- [Source material]:
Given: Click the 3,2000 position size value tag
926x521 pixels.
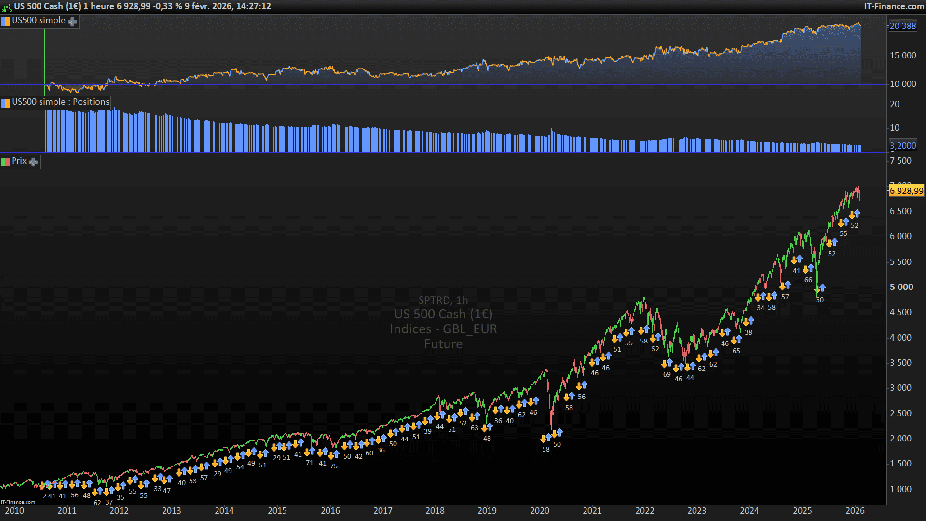Looking at the screenshot, I should pos(902,145).
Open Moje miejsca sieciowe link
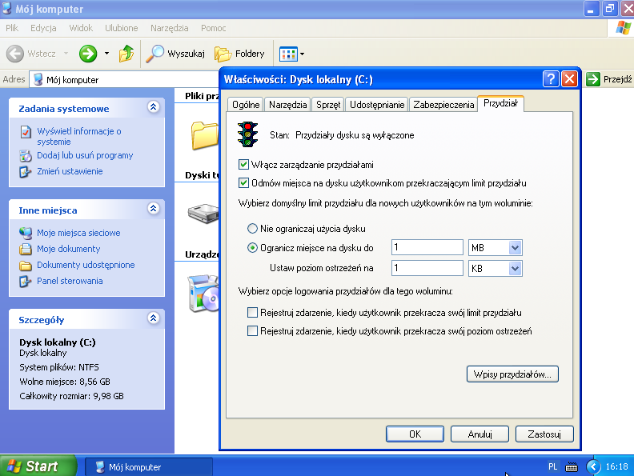 pyautogui.click(x=78, y=233)
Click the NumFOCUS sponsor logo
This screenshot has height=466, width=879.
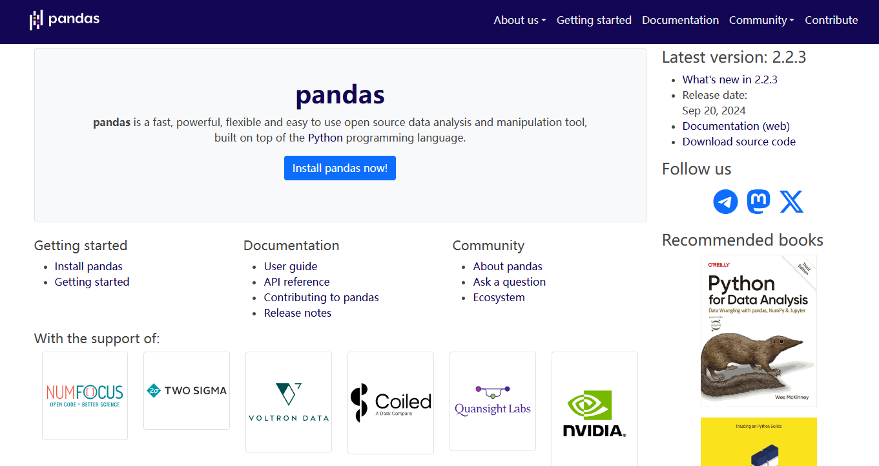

- [Task description]:
Copy the lines starting at the one that contains "Click the NumFOCUS sponsor logo" and ending with the last line, swapping "sponsor" for "partner" and leaving everything else unchanged. Leave the pictures out of your answer.

- [Result of the task]:
Click the NumFOCUS partner logo
This screenshot has height=466, width=879.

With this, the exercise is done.